La familia García Escudero, un linaje artístico rescatado del olvido

Hilario Priego Sánchez-Morate

La historia cultural española del primer tercio del siglo XX guarda aún rincones sorprendentes, y uno de ellos es la trayectoria de la familia García Escudero, un clan gitano oriundo de Chillarón cuya huella, dispersa entre el flamenco, la pintura, el cine y el toreo, merece ser rescatada del olvido. El patriarca, Benigno García Gabarre, tratante de ganado y desbravador de caballos, y su esposa, Agustina Escudero Heredia, nacida en 1888, formaron un hogar humilde del que surgirían varias figuras de notable proyección artística. Agustina, bailaora no profesional, fue sobre todo una modelo excepcional para algunos de los grandes pintores del momento. Su figura aparece en obras de Ignacio Zuloaga, Manuel Benedito, Anselmo Nieto, Julio Romero de Torres o Sebastián Miranda, y su rostro puede encontrarse hoy en museos de Buenos Aires, Nueva York, el Louvre o Madrid. Ella misma recordaba: “Yo he sido modelo de Sorolla, de Romero de Torres y de Zuloaga… Ahí están, pa los restos, en todos los museos del mundo”. Participó además en el estreno de El amor brujo en 1915 y en espectáculos y películas de la época, y durante la posguerra afrontó un proceso judicial del que resultó finalmente absuelta gracias a los avales de personalidades como Zuloaga, Benedito o varios aristócratas. Murió en Madrid en 1975.

La hija mayor, Josefa García Escudero, nacida en 1902, sería conocida internacionalmente como María de Albaicín. Desde niña mostró un talento precoz para el baile y fue una de las primeras artistas en bailar por farrucas. Debutó con Pastora Imperio en El amor brujo y adoptó sucesivamente los nombres artísticos de María Imperio, La Faraónica y, finalmente, María de Albaicín, con el que alcanzó fama en España y Europa. Zuloaga la recomendó a Sergei Diaghilev, quien la incorporó a proyectos vinculados a los Ballets Rusos. En París, donde se instaló, fue retratada por artistas de vanguardia y contrajo matrimonio con el actor Aimé Simon Gérard. Su carrera cinematográfica en el cine mudo francés y alemán la situó entre las jóvenes estrellas del momento, pero su vida quedó truncada por la tuberculosis: murió en 1931, a los 28 años, en Passy. Su madre, supersticiosa, recordaba que los gitanos de Madrid la habían maldecido por casarse con un hombre blanco, y atribuía a esa maldición el deterioro de su salud.
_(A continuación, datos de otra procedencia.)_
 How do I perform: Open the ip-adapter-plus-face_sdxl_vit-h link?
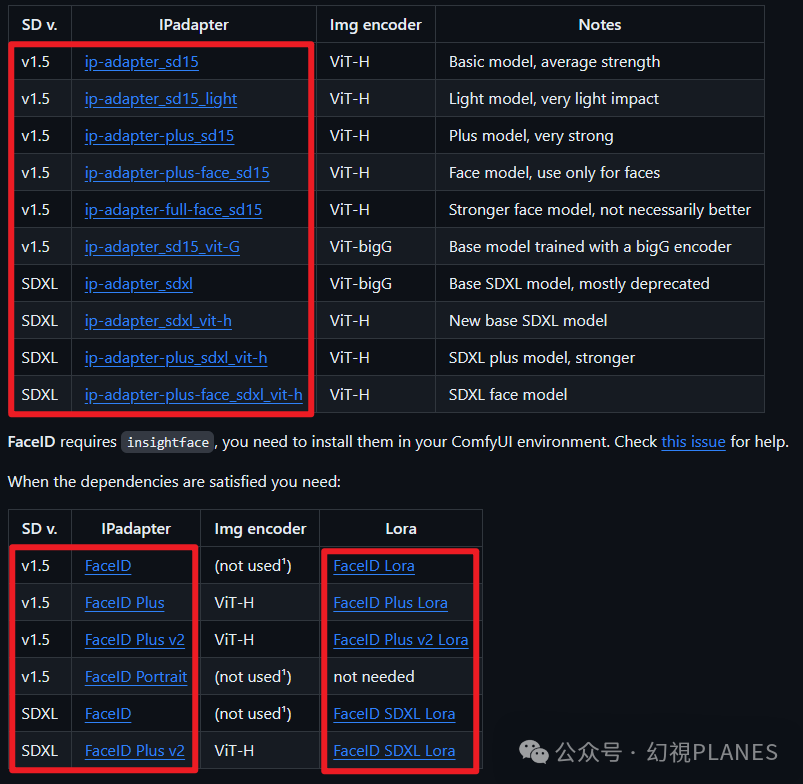pos(194,394)
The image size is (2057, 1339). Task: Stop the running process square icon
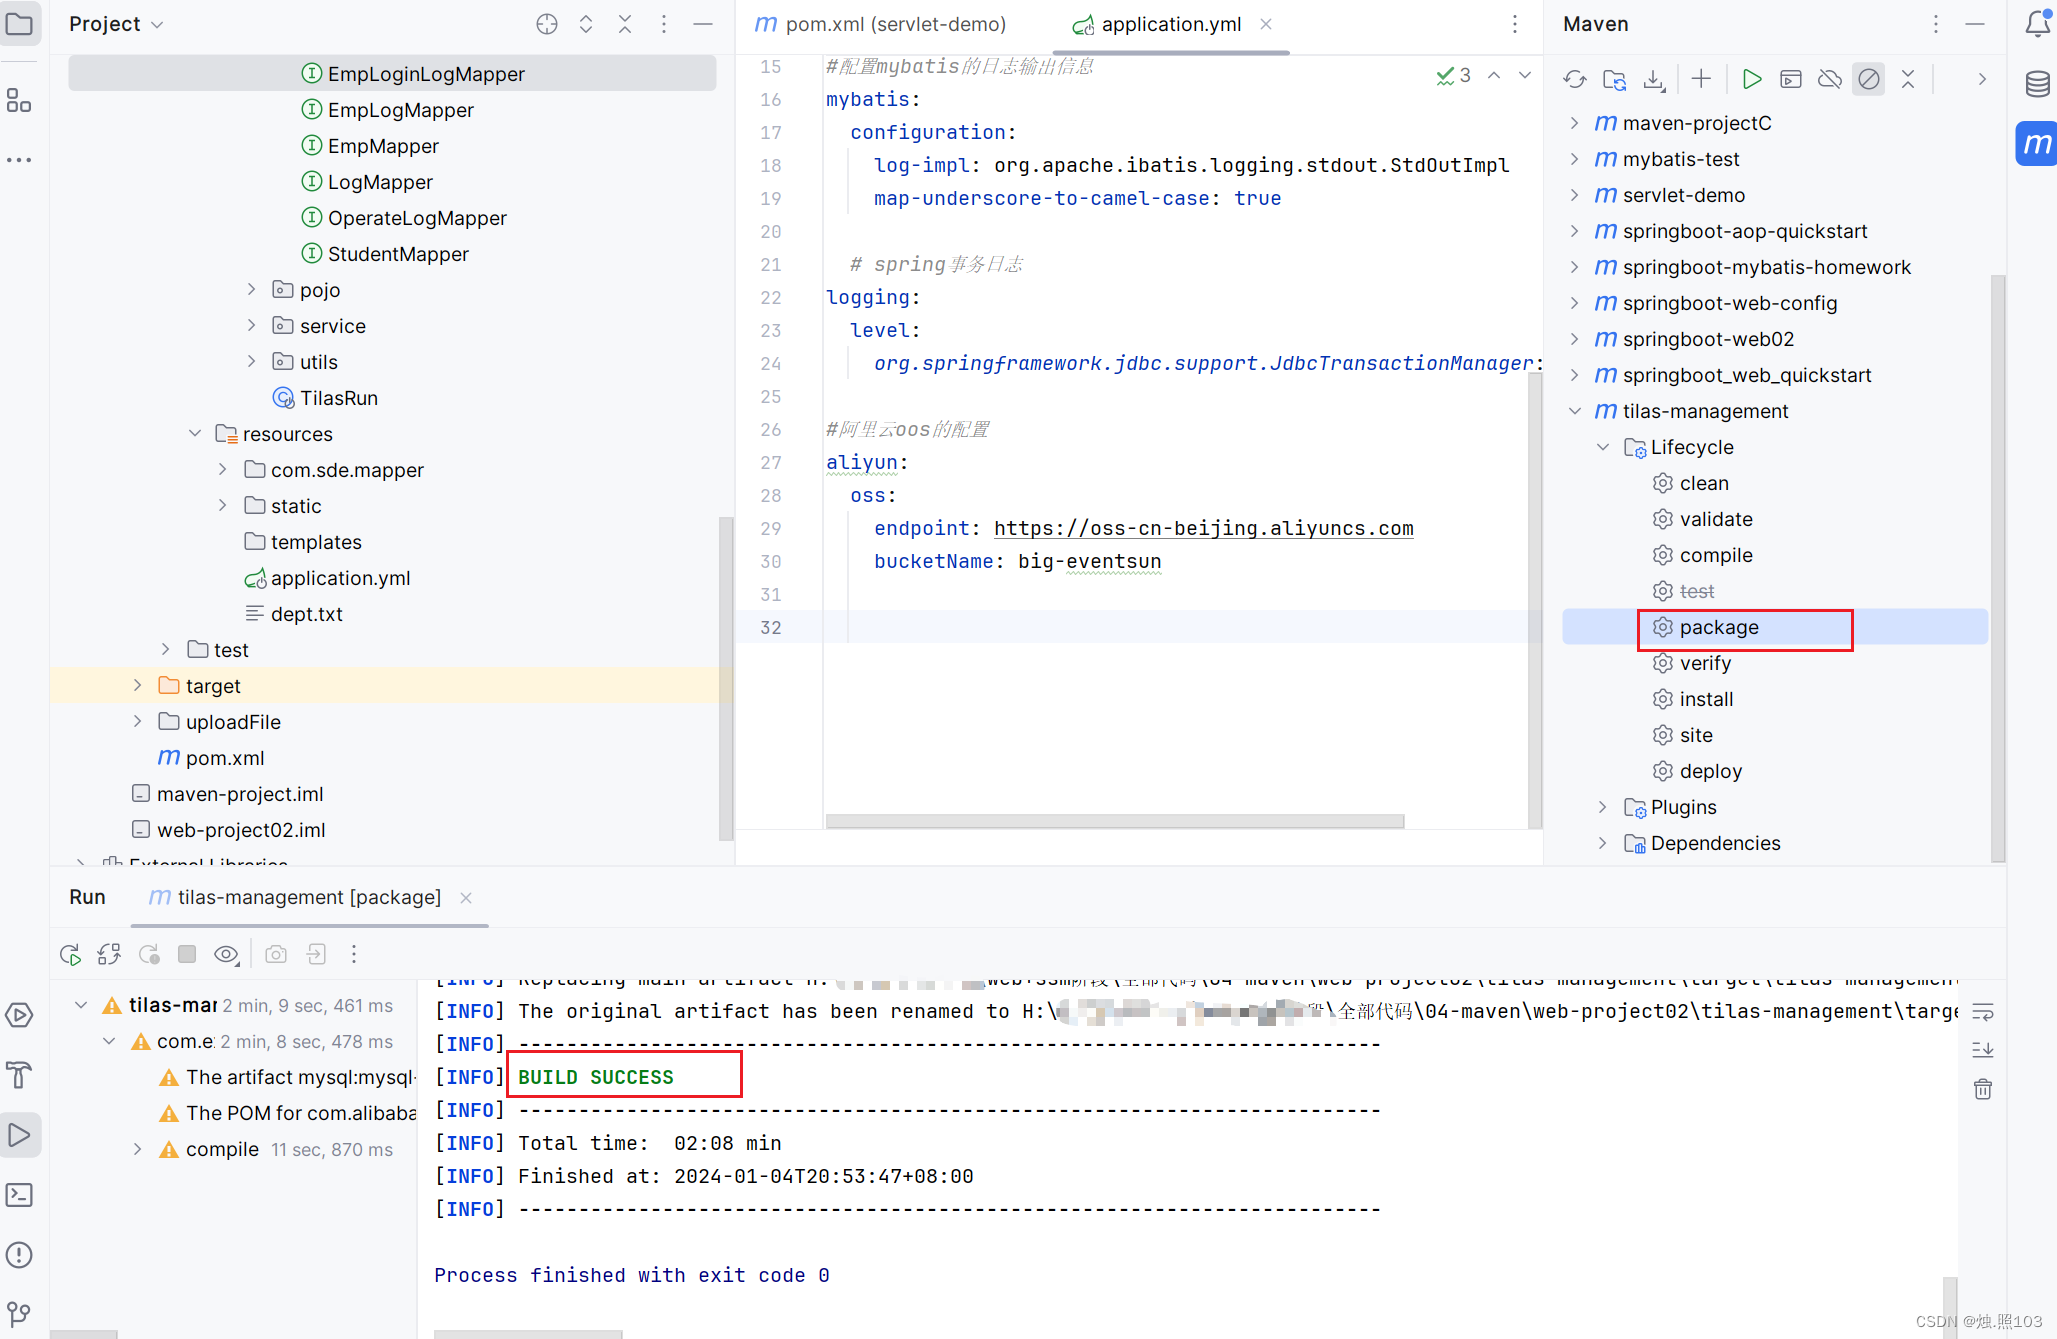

El segundo hijo, Miguel García Escudero, nacido en 1913, adoptó el nombre artístico de Miguel Albaicín y destacó como bailaor de estilo personalísimo. Educado en París, trabajó con Pastora Imperio, La Argentinita y Concha Piquer, participó en giras internacionales y actuó en la primera versión cinematográfica de El amor brujo (1949). Formó una célebre pareja artística con Muguet, con quien recorrió diversos países y actuó durante años en el tablao Zambra. Se retiró en los años setenta y falleció en 1999.

El menor de los hermanos, Ignacio Rafael García Escudero, nacido en 1919, fue el célebre torero Rafael Albaicín. Gitano, culto y cosmopolita, hablaba varios idiomas, tocaba el piano y el violín, escribía música y diseñaba sus propios trajes de luces. Ahijado de Zuloaga, que lo retrató en varias ocasiones, tomó la alternativa en Madrid en 1943 y fue considerado un torero de acusada personalidad, genial e irregular a partes iguales. Su carrera se extendió también al cine, con papeles en La fiesta sigue, Patio andaluz, El Cid, Lawrence de Arabia o la serie Curro Jiménez. Murió en 1981.

La familia García Escudero, surgida de un pequeño pueblo conquense y marcada por la pobreza, el talento y la determinación, logró proyectarse en algunos de los escenarios más relevantes de la cultura europea. Su historia, entrelazada con nombres como Zuloaga, Falla, Diaghilev, Pastora Imperio o Sánchez Mejías, constituye un ejemplo singular de movilidad social y de la presencia del arte gitano en la modernidad cultural española. Rescatar su memoria es devolver a la historia un capítulo que nunca debió quedar en penumbra.